# [WORK INSTRUCTIONS]
Take every line from the entries below that includes the word "Switch" and copy it.

[Saved entries]
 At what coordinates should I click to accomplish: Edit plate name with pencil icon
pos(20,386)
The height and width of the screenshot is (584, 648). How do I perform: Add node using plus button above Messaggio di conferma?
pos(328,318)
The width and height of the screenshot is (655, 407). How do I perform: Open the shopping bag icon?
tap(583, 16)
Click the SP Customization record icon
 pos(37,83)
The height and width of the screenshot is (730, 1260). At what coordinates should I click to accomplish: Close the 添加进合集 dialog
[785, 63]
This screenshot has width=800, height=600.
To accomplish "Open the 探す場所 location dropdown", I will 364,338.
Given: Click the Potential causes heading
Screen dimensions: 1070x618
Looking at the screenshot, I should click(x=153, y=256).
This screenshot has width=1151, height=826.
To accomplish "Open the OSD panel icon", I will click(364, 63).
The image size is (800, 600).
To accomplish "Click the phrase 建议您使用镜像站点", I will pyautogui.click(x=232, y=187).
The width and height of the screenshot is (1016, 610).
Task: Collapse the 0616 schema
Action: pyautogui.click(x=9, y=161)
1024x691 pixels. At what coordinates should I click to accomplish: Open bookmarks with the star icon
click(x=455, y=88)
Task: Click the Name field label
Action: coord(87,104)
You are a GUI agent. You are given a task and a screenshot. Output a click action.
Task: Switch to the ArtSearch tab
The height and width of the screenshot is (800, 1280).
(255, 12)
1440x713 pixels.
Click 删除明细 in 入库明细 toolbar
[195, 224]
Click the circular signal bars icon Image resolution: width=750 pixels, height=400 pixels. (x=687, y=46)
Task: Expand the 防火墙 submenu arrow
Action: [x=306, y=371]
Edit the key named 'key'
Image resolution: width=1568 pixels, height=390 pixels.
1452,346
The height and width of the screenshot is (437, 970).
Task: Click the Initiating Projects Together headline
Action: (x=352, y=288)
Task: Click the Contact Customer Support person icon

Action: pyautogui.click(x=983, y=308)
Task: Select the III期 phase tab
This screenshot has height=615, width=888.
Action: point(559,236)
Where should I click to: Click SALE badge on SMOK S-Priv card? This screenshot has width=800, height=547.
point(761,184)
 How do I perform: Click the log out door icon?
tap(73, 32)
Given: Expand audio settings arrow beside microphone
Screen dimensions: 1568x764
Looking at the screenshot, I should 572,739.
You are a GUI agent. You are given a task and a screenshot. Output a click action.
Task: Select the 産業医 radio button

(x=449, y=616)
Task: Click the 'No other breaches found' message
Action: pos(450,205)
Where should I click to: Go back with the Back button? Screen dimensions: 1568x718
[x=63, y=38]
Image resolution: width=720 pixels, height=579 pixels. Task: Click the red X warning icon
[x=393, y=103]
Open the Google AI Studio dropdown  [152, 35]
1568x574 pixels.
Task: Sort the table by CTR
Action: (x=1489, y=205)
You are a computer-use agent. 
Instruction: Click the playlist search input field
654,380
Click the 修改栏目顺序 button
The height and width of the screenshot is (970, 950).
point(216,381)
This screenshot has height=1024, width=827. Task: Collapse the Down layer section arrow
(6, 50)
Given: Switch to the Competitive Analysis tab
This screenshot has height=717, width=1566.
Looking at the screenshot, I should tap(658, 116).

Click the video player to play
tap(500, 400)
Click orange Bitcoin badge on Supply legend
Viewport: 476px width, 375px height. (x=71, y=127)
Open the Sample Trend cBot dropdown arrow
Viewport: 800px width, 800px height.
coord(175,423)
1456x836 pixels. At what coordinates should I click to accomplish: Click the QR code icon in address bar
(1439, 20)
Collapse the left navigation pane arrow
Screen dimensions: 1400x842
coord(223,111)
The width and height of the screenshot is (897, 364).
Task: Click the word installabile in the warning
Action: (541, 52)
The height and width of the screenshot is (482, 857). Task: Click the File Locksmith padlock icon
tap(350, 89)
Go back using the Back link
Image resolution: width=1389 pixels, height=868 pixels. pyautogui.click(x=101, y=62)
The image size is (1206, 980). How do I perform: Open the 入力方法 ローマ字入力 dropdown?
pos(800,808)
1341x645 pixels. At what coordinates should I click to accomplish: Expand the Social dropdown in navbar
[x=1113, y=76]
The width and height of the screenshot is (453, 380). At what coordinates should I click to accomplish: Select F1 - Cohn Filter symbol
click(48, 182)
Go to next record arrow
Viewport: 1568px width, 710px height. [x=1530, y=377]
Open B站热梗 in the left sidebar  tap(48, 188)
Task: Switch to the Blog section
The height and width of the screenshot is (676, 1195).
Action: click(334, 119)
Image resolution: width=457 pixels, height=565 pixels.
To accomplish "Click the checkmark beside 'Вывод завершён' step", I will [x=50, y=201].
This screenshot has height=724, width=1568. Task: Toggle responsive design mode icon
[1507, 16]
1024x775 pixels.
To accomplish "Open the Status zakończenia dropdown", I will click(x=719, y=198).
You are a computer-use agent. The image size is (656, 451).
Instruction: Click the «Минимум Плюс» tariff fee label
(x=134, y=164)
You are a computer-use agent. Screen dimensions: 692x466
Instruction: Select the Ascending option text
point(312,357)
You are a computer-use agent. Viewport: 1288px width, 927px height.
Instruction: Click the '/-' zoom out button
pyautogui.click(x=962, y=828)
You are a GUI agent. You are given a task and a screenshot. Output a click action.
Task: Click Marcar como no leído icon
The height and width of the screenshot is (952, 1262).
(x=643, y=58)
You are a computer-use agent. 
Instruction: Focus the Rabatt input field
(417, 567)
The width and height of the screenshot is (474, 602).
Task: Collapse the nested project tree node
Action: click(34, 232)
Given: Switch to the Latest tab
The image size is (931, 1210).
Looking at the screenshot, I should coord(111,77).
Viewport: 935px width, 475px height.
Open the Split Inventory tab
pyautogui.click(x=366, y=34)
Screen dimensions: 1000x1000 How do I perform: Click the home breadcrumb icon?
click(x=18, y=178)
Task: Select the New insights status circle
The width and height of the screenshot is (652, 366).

# [ANSWER AREA]
Task: Switch to the ArtSearch tab
Given: Switch to the Competitive Analysis tab
Task: Switch to the Blog section
Given: Switch to the Latest tab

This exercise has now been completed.